Two runtime hooks provide session context and safety guardrails:

Event	Script	Purpose	Behavior
SessionStart	session-start-context.mjs	Show active investigations + KB freshness	Advisory — displays context
Stop	stop-assessment-reminder.mjs	Remind about uncommitted assessments and next steps	Advisory — displays reminder

Tip

For secrets scanning across all plugins, use the llm-security plugin which provides byte-level secrets detection as a blocking PreToolUse hook.

---

Playground (v3)

Interactive decision-builder + report viewer for Microsoft AI architecture decisions, runnable from file:// without a server. Replaces the v2 5-step pipeline with a multi-surface app that persists state across sessions and visualizes parsed reports inline.

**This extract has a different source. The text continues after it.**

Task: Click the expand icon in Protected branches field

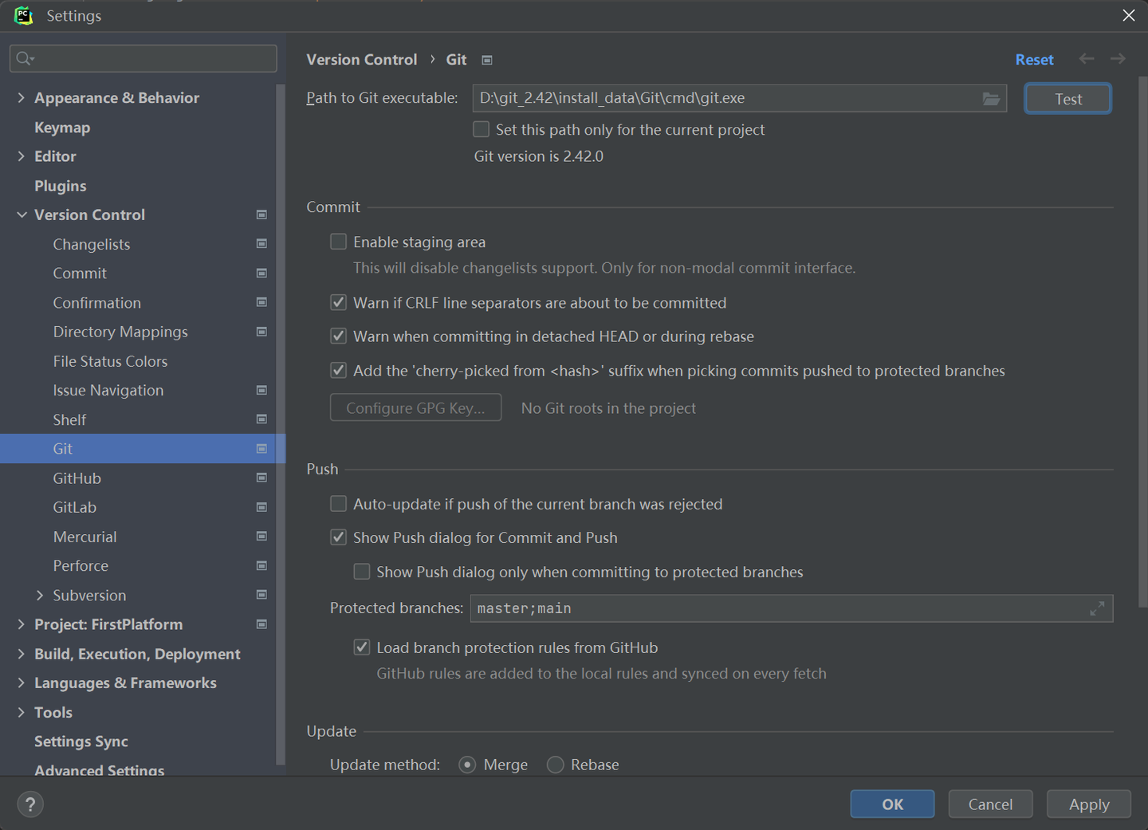Action: [1097, 608]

• File: playground/ms-ai-architect-playground.html (~3870 lines, single-file v3 architecture)
• 4 surfaces: Onboarding (18 shared fields) → Home (project list + 3 entry tracks) → Catalog (24 commands grouped by 5 expansion categories with search) → Project (per-project tabs, command form prefill, paste-back report import + visualization)
• Persistent state: IndexedDB primary store with localStorage fallback. Schema-versioned (STATE_KEY = 'ms-ai-architect-state-v1') with eager MIGRATIONS pipeline.
• 17 report renderers: Each report-producing command has a parser (markdown → structured) and renderer (structured → HTML visualization: pyramid, matrix, radar, findings, distribution, capability-matrix, etc.) wired through a canonical archetype-routing table.
• Theme: Dark default + light mode toggle, persisted in localStorage('ms-ai-architect-theme'). Both themes ship Aksel-aligned tokens (full WCAG AA contrast) as of v1.10.0; theme-bootstrap script in <head> prevents FOUC.
• Export/import: JSON Decision Record envelope (Blob + FileReader), schema-version-aware on import.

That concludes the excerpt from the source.